__Exercise details__: Rewrite the part of the passage on shortening days that opens with the words containing "I want to begin" and closes with "the Church year.", putting "daylight" where "light" stands.

__Extract to read__:
***
It is getting darker earlier.
I am sure you have noticed.
I want to begin there because the Church, in its strange wisdom, invites us to pay attention to the dark this time of year. The days shorten. The light fades. And our readings turn toward endings as we conclude the Church year.
It is tempting to rush past all that, but we are asked to sit with it. To look at the world as it is. To notice the parts of our lives that feel dim or uncertain. To trust that God is at work even in the dark.
In today’s reading from Luke, folks are admiring the Jewish Temple, the center of worship, culture, and identity. It is beautiful and strong, they say. The sort of place a person might believe would stand forever. Jesus looks at it and tells the truth they do not want to hear. It will fall. The world they know will shake. Hard things will come. It’s going to get worse before it gets better.
But I don’t think Luke’s Jesus is trying to frighten anyone. He is joining them in the fears they already carry. He is saying, “Look, folks. I know you see how fragile life feels right now. I see it too. Let’s call it what it is. You are not imagining the unraveling. And you are not alone in it.”
Biblical scholars debate when Luke’s Gospel was written. The people who first heard today’s lesson, some scholars suggest, had already lived through their own kind of ending. Rome had destroyed the Temple some time before Luke put pen to paper. The persecutions mentioned in the reading were not predictions for them, but memories. Luke here is not erasing the loss, but noticing that such loss carries great meaning. Luke’s Jesus sees in the dark.
Isaiah speaks into a similar moment. Isaiah’s people have returned from exile to a life that does not look the way they hoped it would. Their society is deeply broken. The community is strained. They are trying to rebuild their worship and their lives again. Most days it feels like far too much. The world can look that way sometimes. Thin. Disordered. Heavy. The opposite of everything dreamed of.
Isaiah does not pretend it is otherwise. Yet into that tired world, the writer offers a vision that stirs the hope the people thought they had lost. Wolves and lambs eating together. Children who do not fear. A world renewed as a reminder of God’s character. God creates again. God surprises again. God brings life again. That God is not finished with them or with the world they inhabit. That another world is possible.
Of course, to make that new world a reality, Isaiah’s community both needs God to move in some profound way and they need to make different choices. And one of those different choices is choosing to see things differently. And to enact that difference.
***
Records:
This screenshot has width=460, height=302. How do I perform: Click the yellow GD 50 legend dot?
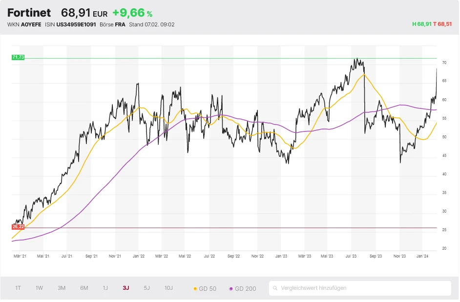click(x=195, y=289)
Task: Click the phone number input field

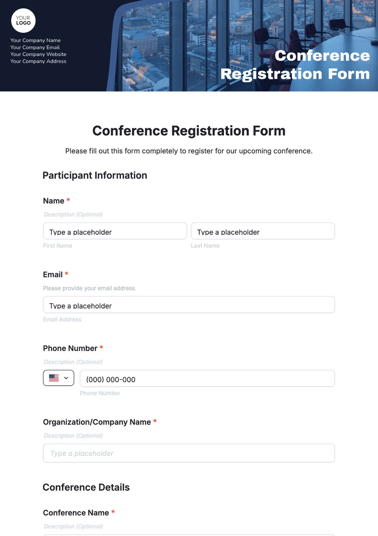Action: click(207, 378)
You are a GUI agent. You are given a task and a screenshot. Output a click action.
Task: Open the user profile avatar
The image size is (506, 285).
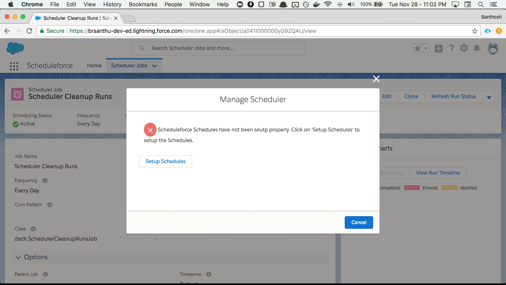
***
__Exercise result__:
I want to begin there because the Church, in its strange wisdom, invites us to pay attention to the dark this time of year. The days shorten. The daylight fades. And our readings turn toward endings as we conclude the Church year.